Como apenas 10% do material contido nas sementes são aproveitados nos processos de produção de corantes, passamos a conduzir estudos para o aproveitamento integral e nos deparamos com inúmeras referências bibliográficas que atribuíam efeitos fitoterápicos a algumas de suas substâncias, dentre elas o geranilgeraniol e o tocotrienol.

Um projeto conduzido com o apoio da Fapesp permitiu que estudássemos a extração de geranilgeraniol em sementes de urucum. Um outro projeto, financiado pela iniciativa privada, completou esses estudos e dois outros produtos foram separados das sementes: um repelente com atividade similar aos produtos artificiais disponíveis hoje no mercado e os tocotrienóis.

Esses últimos fazem parte do grupo de substâncias com atividade vitamínica E e apresentam atividades antioxidante, redutora do colesterol e no combate de diversos tipos de câncer. Tais produtos já estão sendo extraídos pela indústria e está à disposição dos consumidores brasileiros.

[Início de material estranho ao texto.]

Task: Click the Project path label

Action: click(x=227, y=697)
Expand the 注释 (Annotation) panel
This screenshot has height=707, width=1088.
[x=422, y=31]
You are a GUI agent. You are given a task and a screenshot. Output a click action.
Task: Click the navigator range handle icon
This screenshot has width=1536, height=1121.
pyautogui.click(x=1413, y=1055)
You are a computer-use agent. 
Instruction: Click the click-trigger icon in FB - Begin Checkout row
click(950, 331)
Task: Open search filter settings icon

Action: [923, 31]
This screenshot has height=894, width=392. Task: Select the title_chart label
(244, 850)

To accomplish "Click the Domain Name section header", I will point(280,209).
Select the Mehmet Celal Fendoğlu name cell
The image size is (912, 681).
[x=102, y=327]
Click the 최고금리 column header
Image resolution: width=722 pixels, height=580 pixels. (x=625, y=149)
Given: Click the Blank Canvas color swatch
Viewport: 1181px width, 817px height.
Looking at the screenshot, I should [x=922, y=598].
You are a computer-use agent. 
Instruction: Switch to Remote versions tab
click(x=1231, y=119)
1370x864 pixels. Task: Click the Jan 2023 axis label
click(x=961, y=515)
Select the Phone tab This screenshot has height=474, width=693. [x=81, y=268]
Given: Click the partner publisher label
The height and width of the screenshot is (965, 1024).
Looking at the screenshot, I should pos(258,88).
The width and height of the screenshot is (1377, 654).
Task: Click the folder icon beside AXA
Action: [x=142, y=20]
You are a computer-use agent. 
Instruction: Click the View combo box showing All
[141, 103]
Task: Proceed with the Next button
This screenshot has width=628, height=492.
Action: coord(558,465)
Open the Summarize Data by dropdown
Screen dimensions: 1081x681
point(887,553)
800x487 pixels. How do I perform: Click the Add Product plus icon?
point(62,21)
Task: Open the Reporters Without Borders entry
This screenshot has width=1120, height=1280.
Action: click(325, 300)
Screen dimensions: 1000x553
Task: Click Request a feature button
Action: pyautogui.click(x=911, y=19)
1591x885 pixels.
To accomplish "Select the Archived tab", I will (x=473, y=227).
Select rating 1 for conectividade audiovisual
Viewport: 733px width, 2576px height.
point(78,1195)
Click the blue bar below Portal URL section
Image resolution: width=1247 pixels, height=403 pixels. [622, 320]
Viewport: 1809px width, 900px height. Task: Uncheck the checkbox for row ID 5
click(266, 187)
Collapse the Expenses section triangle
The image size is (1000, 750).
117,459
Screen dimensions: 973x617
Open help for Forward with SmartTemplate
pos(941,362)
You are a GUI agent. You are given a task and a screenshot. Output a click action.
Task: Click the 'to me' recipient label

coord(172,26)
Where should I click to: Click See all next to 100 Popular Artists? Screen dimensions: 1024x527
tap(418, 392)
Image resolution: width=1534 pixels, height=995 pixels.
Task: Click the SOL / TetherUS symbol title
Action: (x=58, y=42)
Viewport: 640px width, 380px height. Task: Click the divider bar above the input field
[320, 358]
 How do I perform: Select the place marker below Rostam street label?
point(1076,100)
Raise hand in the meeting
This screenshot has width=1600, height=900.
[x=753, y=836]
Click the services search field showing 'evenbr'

O que motivou a publicação do livro?

Quando publiquei meu primeiro artigo sobre essa cultura, Urucum – Uma fonte de corante natural (1989), era uma revisão bibliográfica do que havia sobre o tema em uma época em que não existia as facilidades que a informática oferece hoje, então ficamos dias “confinados” em bibliotecas procurando em bancos de dados físicos artigos de nosso interesse.

As dificuldades que tivemos para encontrar artigos sobre esse tema me desafiou e desde então nunca mais deixei de trabalhar com o urucum. Assim, depois de mais de 30 anos trabalhando com essa cultura, resolvi deixar parte desse conhecimento registrado para que não se perdesse quando eu me aposentar.

Pode-se dizer que o livro tem um significado especial?

Sim. Eu tinha um sonho de publicar um livro que não só trouxesse informações importantes sobre o urucum como fosse visualmente agradável e que pudesse ser entendido por técnico e leigos e além de nossas fronteiras. Assim, buscamos uma equipe de colaboradores (diagramador, tradutores e revisores) que entendessem e abraçassem a nossa proposta. Dessa forma, foi produzida uma publicação em três idiomas, em tamanho grande (22,5 cm x 30cm), com capa dura e sobrecapa, todo em papel couché, ricamente ilustrado e com um conteúdo que abrange a história do urucum, os aspectos agronômicos, químicos e tecnológicos, além do uso dos corantes e suas atividades fitoterápicas, terminando com uma avaliação dos caminhos que as pesquisas apontam para essa cultura.